> SUPPLIED MATERIAL
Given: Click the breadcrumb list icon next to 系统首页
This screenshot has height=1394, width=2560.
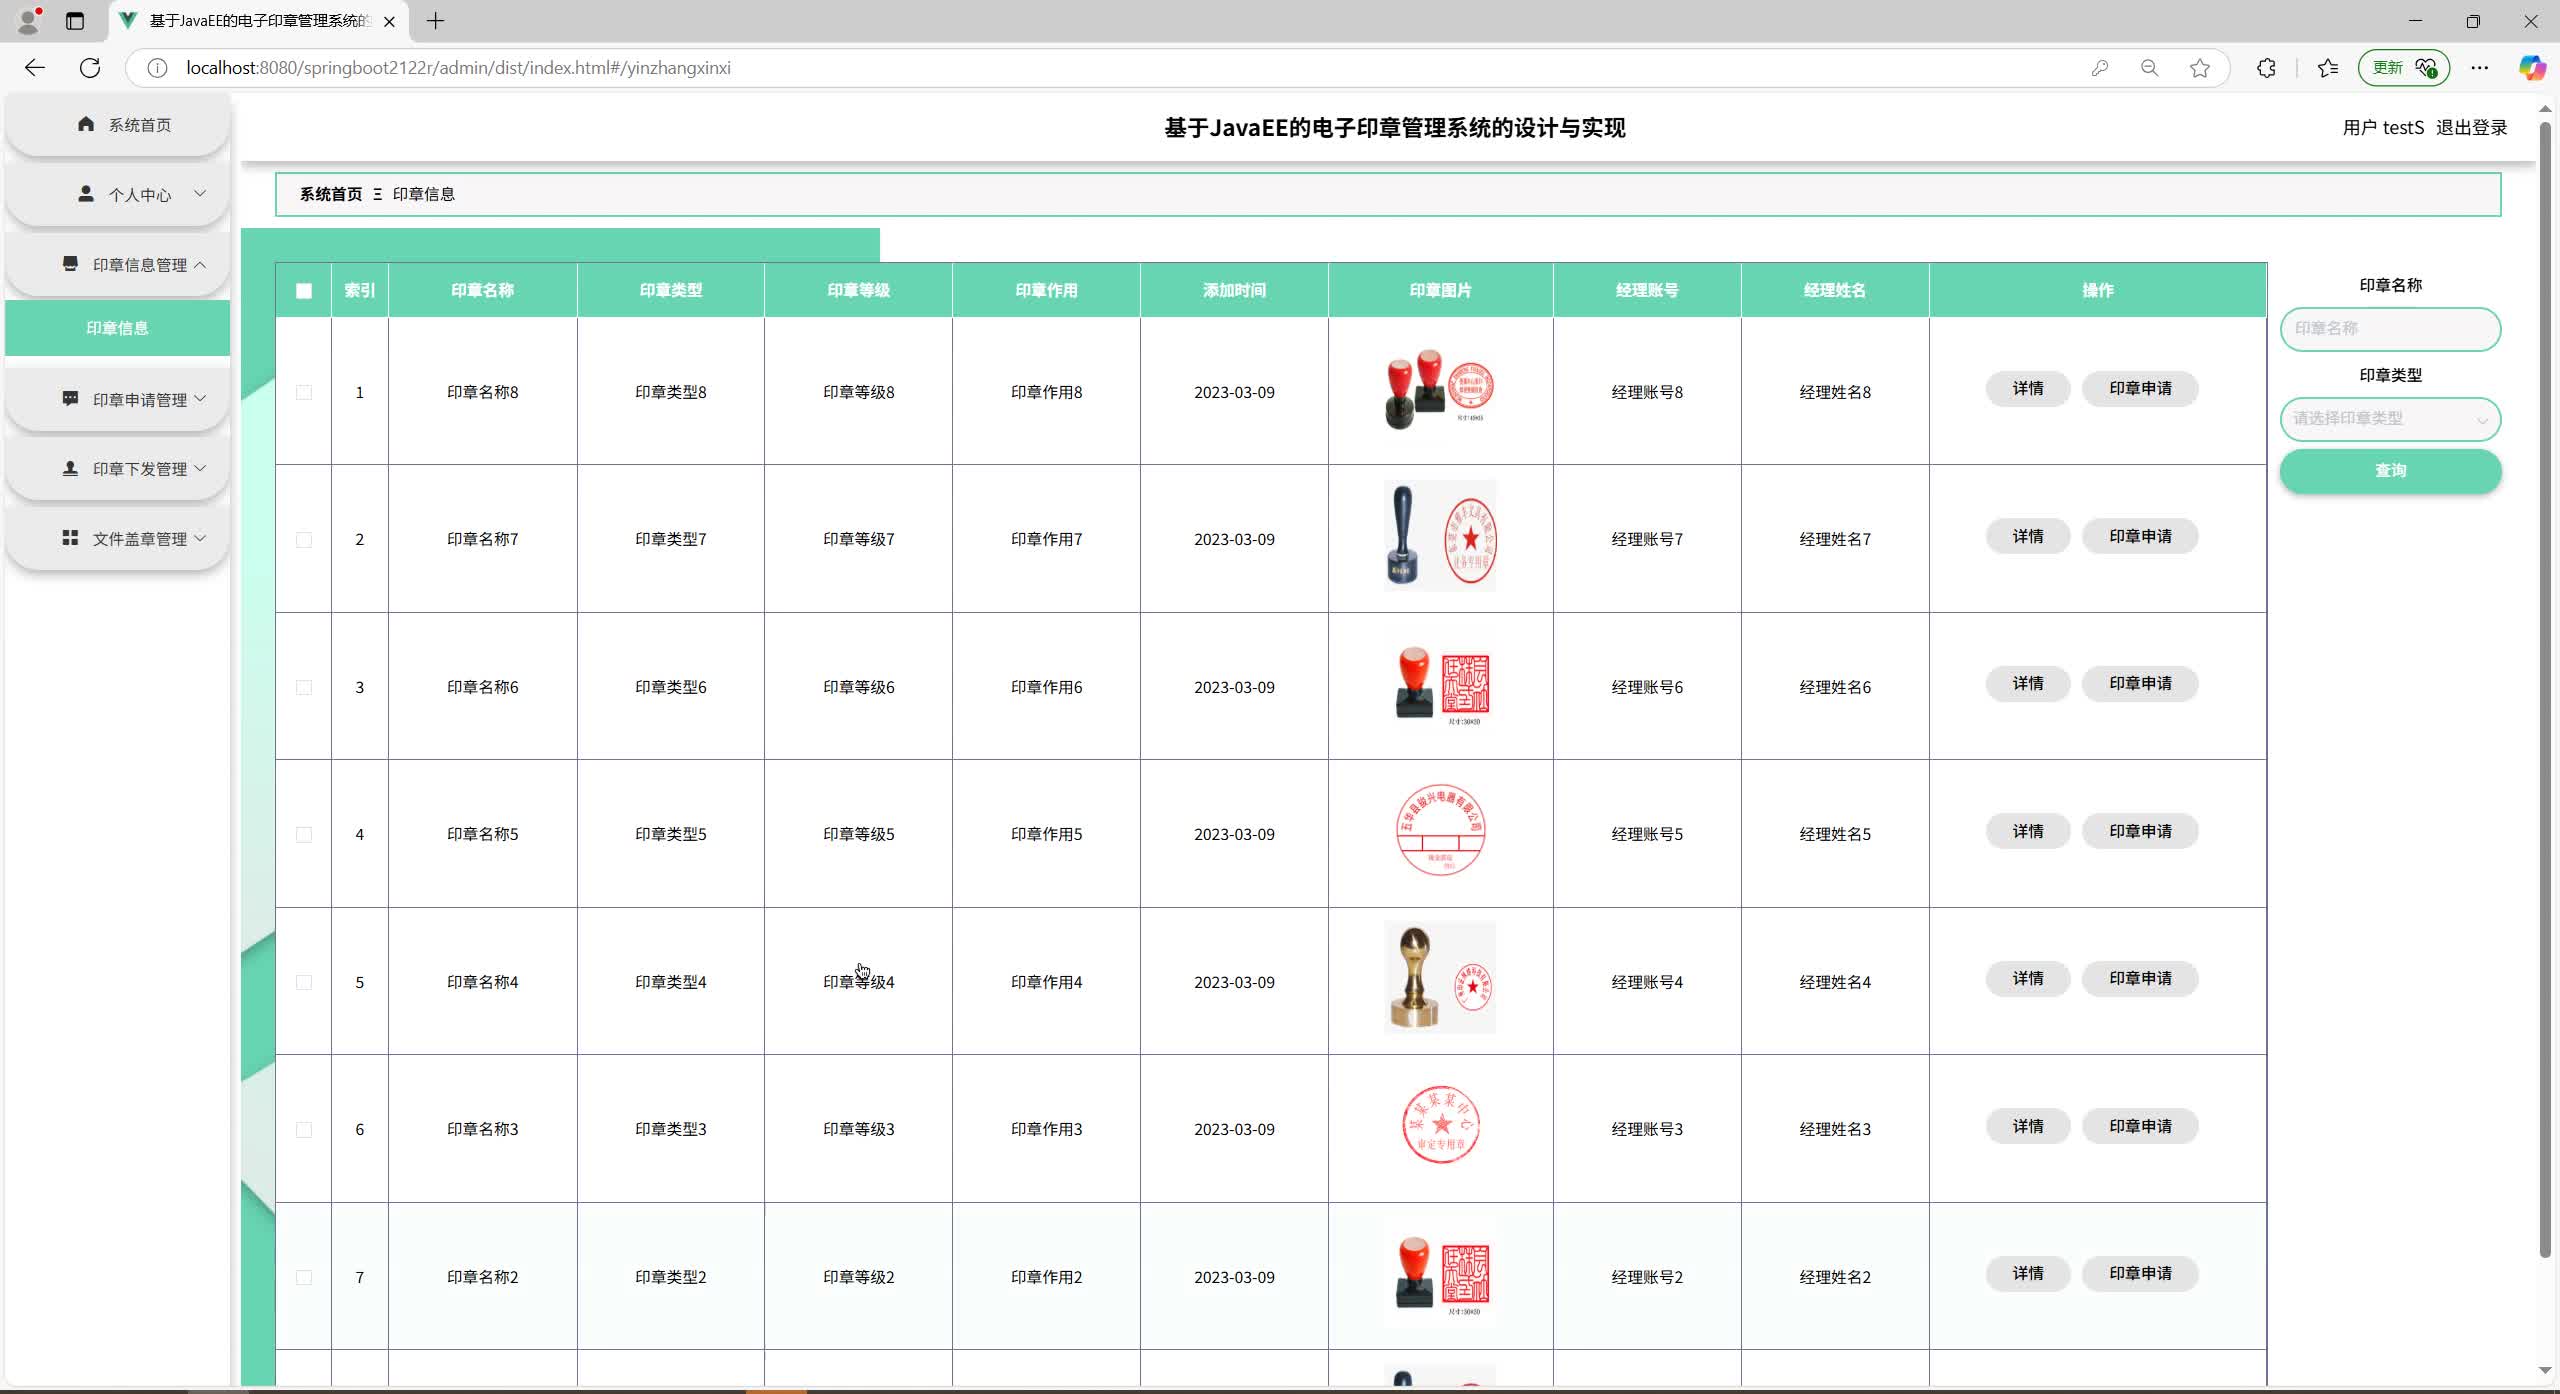Looking at the screenshot, I should (378, 194).
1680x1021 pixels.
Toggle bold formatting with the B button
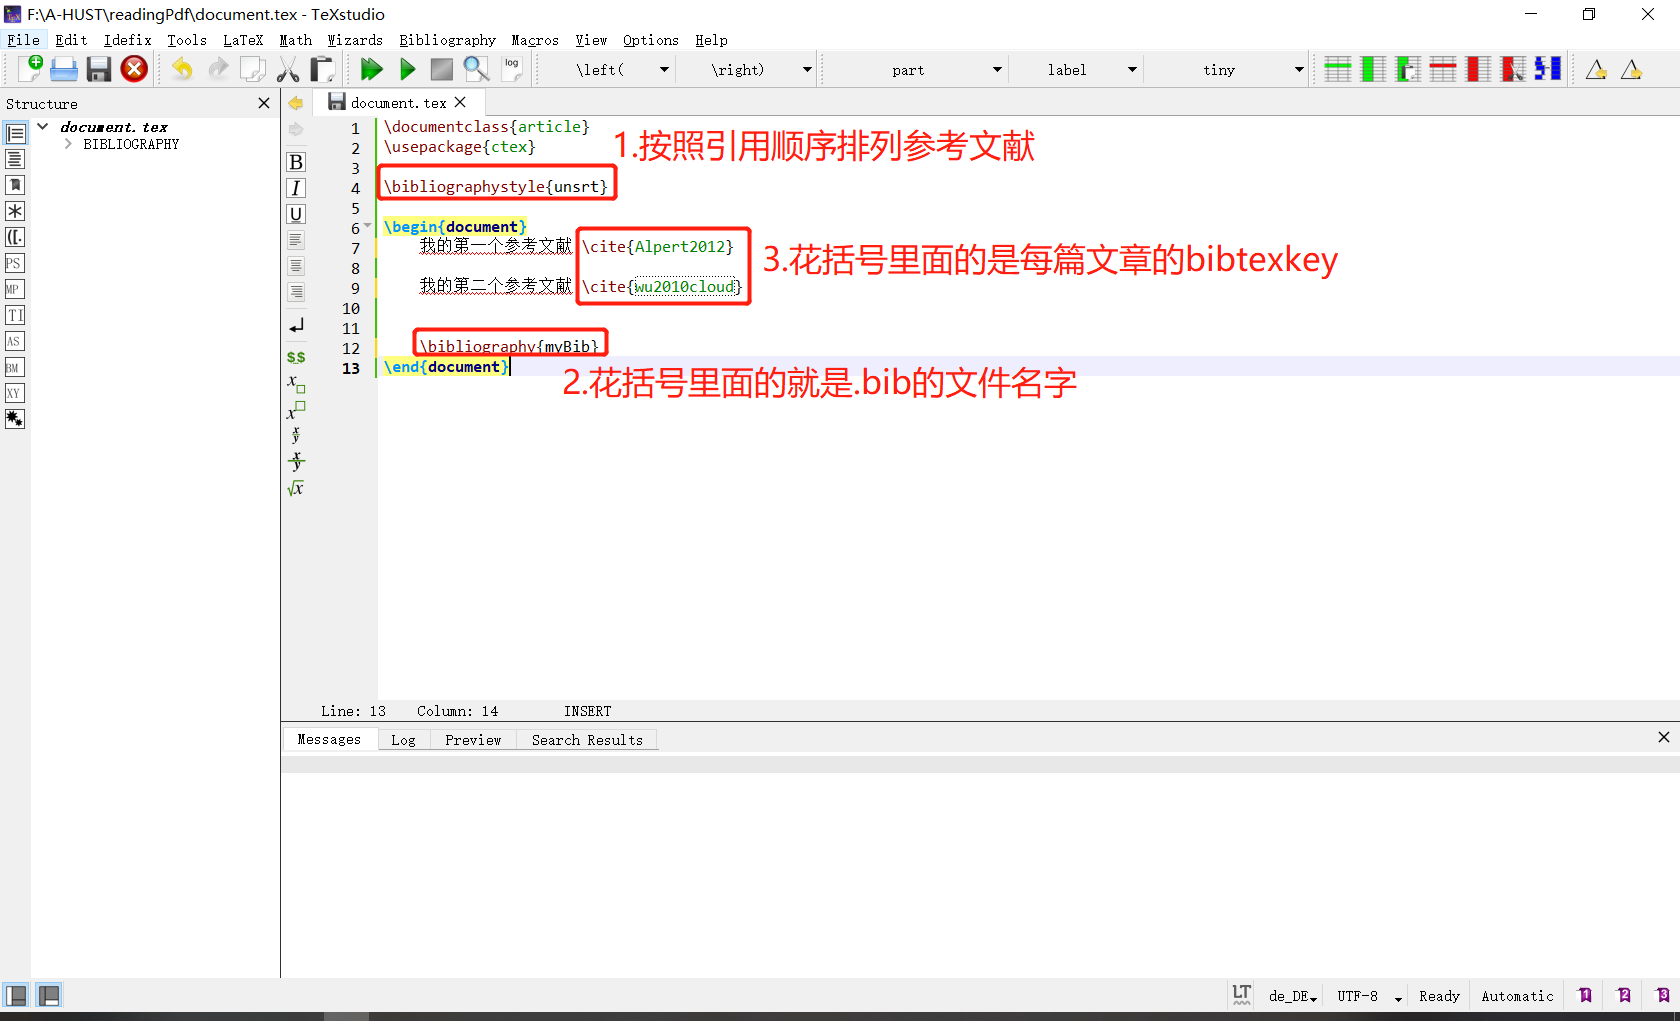point(295,161)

> EXERCISE AIM
Output nothing but the records above, word for word, with the pictures removed.

> TASK ANSWER
Given: Click the breadcrumb list icon next to 系统首页
This screenshot has height=1394, width=2560.
Looking at the screenshot, I should (378, 194).
1680x1021 pixels.
Toggle bold formatting with the B button
point(295,161)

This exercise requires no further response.